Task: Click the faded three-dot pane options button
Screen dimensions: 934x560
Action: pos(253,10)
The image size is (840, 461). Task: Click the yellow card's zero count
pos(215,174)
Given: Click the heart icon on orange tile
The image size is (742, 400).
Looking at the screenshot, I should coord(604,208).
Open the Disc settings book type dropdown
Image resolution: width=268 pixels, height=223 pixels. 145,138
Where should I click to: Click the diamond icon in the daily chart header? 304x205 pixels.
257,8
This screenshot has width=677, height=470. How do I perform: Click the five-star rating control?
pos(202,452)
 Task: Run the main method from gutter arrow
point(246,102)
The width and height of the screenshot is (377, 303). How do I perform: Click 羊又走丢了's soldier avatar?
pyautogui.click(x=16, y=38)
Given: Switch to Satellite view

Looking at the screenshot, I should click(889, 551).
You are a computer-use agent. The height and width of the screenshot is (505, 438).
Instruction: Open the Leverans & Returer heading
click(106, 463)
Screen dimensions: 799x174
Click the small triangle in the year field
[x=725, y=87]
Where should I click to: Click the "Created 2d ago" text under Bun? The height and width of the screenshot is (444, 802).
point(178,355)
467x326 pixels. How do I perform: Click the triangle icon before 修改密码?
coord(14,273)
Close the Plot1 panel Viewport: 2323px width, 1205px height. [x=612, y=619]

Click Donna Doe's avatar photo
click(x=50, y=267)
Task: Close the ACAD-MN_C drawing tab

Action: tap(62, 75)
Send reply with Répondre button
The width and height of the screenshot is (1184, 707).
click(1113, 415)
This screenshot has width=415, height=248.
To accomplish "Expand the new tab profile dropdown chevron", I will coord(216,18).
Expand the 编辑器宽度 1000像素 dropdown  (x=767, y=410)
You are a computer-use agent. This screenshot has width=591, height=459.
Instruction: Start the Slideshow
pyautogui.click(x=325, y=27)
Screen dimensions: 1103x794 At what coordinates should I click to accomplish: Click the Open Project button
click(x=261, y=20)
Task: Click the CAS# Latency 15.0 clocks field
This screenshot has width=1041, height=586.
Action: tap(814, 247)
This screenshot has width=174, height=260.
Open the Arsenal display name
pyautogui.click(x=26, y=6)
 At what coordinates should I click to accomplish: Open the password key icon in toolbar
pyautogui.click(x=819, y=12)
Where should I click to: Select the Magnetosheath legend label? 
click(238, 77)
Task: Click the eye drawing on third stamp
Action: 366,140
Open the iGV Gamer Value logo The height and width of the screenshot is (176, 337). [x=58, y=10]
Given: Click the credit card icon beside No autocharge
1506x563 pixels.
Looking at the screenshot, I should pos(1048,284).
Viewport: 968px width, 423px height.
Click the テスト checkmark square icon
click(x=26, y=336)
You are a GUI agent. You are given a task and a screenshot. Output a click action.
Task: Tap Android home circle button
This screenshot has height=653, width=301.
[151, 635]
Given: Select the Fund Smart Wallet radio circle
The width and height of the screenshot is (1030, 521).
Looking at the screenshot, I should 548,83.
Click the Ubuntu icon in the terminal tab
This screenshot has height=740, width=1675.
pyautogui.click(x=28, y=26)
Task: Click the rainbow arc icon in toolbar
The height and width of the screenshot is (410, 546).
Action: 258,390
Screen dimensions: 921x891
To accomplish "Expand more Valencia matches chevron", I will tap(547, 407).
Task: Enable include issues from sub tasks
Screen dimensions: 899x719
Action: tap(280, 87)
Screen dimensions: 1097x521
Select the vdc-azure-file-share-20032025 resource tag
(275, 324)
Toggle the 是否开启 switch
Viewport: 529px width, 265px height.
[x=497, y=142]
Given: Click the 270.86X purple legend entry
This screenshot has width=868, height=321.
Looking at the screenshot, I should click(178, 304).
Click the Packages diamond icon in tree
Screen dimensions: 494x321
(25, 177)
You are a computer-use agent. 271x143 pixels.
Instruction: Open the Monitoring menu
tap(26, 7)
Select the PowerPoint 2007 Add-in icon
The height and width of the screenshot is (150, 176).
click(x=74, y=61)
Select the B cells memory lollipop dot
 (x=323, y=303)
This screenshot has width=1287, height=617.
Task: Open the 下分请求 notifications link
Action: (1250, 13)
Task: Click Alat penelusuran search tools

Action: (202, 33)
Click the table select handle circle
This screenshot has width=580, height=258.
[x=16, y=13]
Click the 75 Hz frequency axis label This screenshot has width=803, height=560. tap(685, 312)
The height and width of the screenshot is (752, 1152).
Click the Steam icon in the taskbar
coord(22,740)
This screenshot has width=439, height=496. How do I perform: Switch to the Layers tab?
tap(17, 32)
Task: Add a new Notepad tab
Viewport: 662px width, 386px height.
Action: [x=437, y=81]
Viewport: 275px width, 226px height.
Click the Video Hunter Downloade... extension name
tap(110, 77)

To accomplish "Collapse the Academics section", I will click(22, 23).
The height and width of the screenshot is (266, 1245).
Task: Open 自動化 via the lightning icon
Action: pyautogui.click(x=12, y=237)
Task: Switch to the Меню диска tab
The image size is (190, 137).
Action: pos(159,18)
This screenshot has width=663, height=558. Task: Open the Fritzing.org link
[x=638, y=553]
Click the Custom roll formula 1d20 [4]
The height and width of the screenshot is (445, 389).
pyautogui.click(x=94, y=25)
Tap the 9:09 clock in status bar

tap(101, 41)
-----
▶ The task
Reproduce every record word for word.

▶ Written response
Task: Click the faded three-dot pane options button
Screen dimensions: 934x560
Action: pos(253,10)
The image size is (840, 461). Task: Click the yellow card's zero count
pos(215,174)
Given: Click the heart icon on orange tile
The image size is (742, 400).
Looking at the screenshot, I should coord(604,208).
Open the Disc settings book type dropdown
Image resolution: width=268 pixels, height=223 pixels. 145,138
Where should I click to: Click the diamond icon in the daily chart header? 304x205 pixels.
257,8
This screenshot has width=677, height=470. How do I perform: Click the five-star rating control?
pos(202,452)
 Task: Run the main method from gutter arrow
point(246,102)
The width and height of the screenshot is (377, 303). How do I perform: Click 羊又走丢了's soldier avatar?
pyautogui.click(x=16, y=38)
Given: Switch to Satellite view

Looking at the screenshot, I should click(889, 551).
You are a computer-use agent. The height and width of the screenshot is (505, 438).
Instruction: Open the Leverans & Returer heading
click(106, 463)
Screen dimensions: 799x174
Click the small triangle in the year field
[x=725, y=87]
Where should I click to: Click the "Created 2d ago" text under Bun? The height and width of the screenshot is (444, 802).
point(178,355)
467x326 pixels. How do I perform: Click the triangle icon before 修改密码?
coord(14,273)
Close the Plot1 panel Viewport: 2323px width, 1205px height. [x=612, y=619]

Click Donna Doe's avatar photo
click(x=50, y=267)
Task: Close the ACAD-MN_C drawing tab

Action: tap(62, 75)
Send reply with Répondre button
The width and height of the screenshot is (1184, 707).
click(1113, 415)
This screenshot has width=415, height=248.
To accomplish "Expand the new tab profile dropdown chevron", I will coord(216,18).
Expand the 编辑器宽度 1000像素 dropdown  (x=767, y=410)
You are a computer-use agent. This screenshot has width=591, height=459.
Instruction: Start the Slideshow
pyautogui.click(x=325, y=27)
Screen dimensions: 1103x794 At what coordinates should I click to accomplish: Click the Open Project button
click(x=261, y=20)
Task: Click the CAS# Latency 15.0 clocks field
This screenshot has width=1041, height=586.
Action: tap(814, 247)
This screenshot has width=174, height=260.
Open the Arsenal display name
pyautogui.click(x=26, y=6)
 At what coordinates should I click to accomplish: Open the password key icon in toolbar
pyautogui.click(x=819, y=12)
Where should I click to: Select the Magnetosheath legend label? 
click(238, 77)
Task: Click the eye drawing on third stamp
Action: 366,140
Open the iGV Gamer Value logo The height and width of the screenshot is (176, 337). [x=58, y=10]
Given: Click the credit card icon beside No autocharge
1506x563 pixels.
Looking at the screenshot, I should pos(1048,284).
Viewport: 968px width, 423px height.
Click the テスト checkmark square icon
click(x=26, y=336)
You are a GUI agent. You are given a task and a screenshot. Output a click action.
Task: Tap Android home circle button
This screenshot has height=653, width=301.
[151, 635]
Given: Select the Fund Smart Wallet radio circle
The width and height of the screenshot is (1030, 521).
Looking at the screenshot, I should 548,83.
Click the Ubuntu icon in the terminal tab
This screenshot has height=740, width=1675.
pyautogui.click(x=28, y=26)
Task: Click the rainbow arc icon in toolbar
The height and width of the screenshot is (410, 546).
Action: 258,390
Screen dimensions: 921x891
To accomplish "Expand more Valencia matches chevron", I will tap(547, 407).
Task: Enable include issues from sub tasks
Screen dimensions: 899x719
Action: tap(280, 87)
Screen dimensions: 1097x521
Select the vdc-azure-file-share-20032025 resource tag
(275, 324)
Toggle the 是否开启 switch
Viewport: 529px width, 265px height.
[x=497, y=142]
Given: Click the 270.86X purple legend entry
This screenshot has width=868, height=321.
Looking at the screenshot, I should click(178, 304).
Click the Packages diamond icon in tree
Screen dimensions: 494x321
(25, 177)
You are a computer-use agent. 271x143 pixels.
Instruction: Open the Monitoring menu
tap(26, 7)
Select the PowerPoint 2007 Add-in icon
The height and width of the screenshot is (150, 176).
click(x=74, y=61)
Select the B cells memory lollipop dot
 (x=323, y=303)
This screenshot has width=1287, height=617.
Task: Open the 下分请求 notifications link
Action: (1250, 13)
Task: Click Alat penelusuran search tools

Action: (202, 33)
Click the table select handle circle
This screenshot has width=580, height=258.
[x=16, y=13]
Click the 75 Hz frequency axis label This screenshot has width=803, height=560. tap(685, 312)
The height and width of the screenshot is (752, 1152).
Click the Steam icon in the taskbar
coord(22,740)
This screenshot has width=439, height=496. How do I perform: Switch to the Layers tab?
tap(17, 32)
Task: Add a new Notepad tab
Viewport: 662px width, 386px height.
Action: [x=437, y=81]
Viewport: 275px width, 226px height.
Click the Video Hunter Downloade... extension name
tap(110, 77)

To accomplish "Collapse the Academics section", I will click(22, 23).
The height and width of the screenshot is (266, 1245).
Task: Open 自動化 via the lightning icon
Action: pyautogui.click(x=12, y=237)
Task: Switch to the Меню диска tab
The image size is (190, 137).
Action: pos(159,18)
This screenshot has width=663, height=558. Task: Open the Fritzing.org link
[x=638, y=553]
Click the Custom roll formula 1d20 [4]
The height and width of the screenshot is (445, 389).
pyautogui.click(x=94, y=25)
Tap the 9:09 clock in status bar

tap(101, 41)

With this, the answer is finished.